> [Work to complete]: Please find the lines in the following records that hold "Given", and copy them.

> [Material provided]:
- Opening Delimiter -
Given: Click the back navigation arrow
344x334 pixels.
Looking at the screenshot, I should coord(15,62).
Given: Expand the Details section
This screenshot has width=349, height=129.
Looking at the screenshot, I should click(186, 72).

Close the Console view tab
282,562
- Closing Delimiter -
- Opening Delimiter -
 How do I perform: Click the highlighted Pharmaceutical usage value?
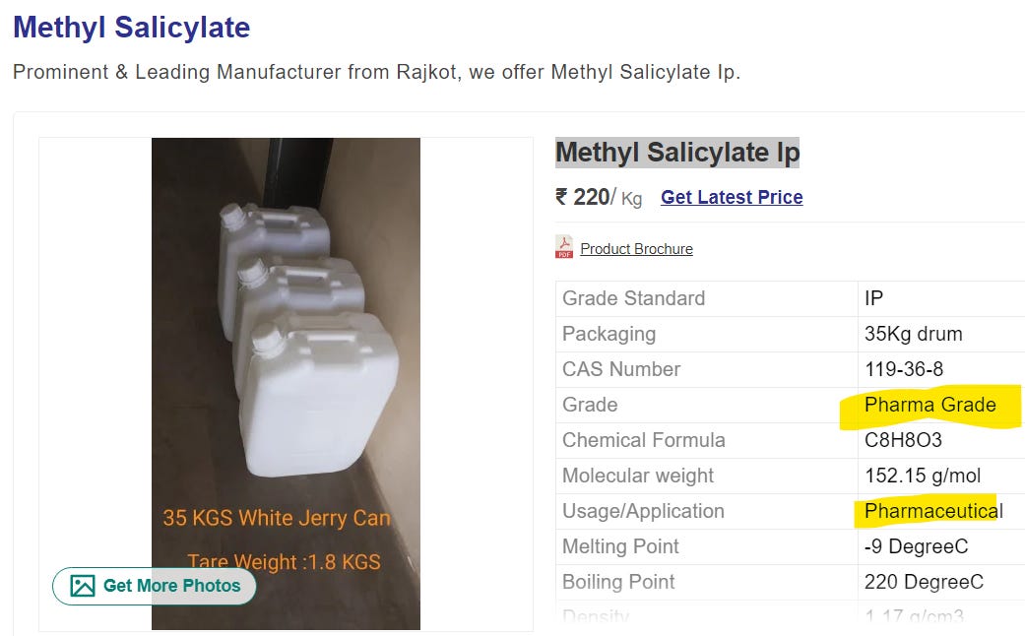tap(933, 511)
- Closing Delimiter -
- Opening Delimiter -
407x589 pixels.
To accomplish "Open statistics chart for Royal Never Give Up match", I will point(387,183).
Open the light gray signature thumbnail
- Closing Delimiter -
> [Your solution]:
Given: Click the back navigation arrow
Given: Expand the Details section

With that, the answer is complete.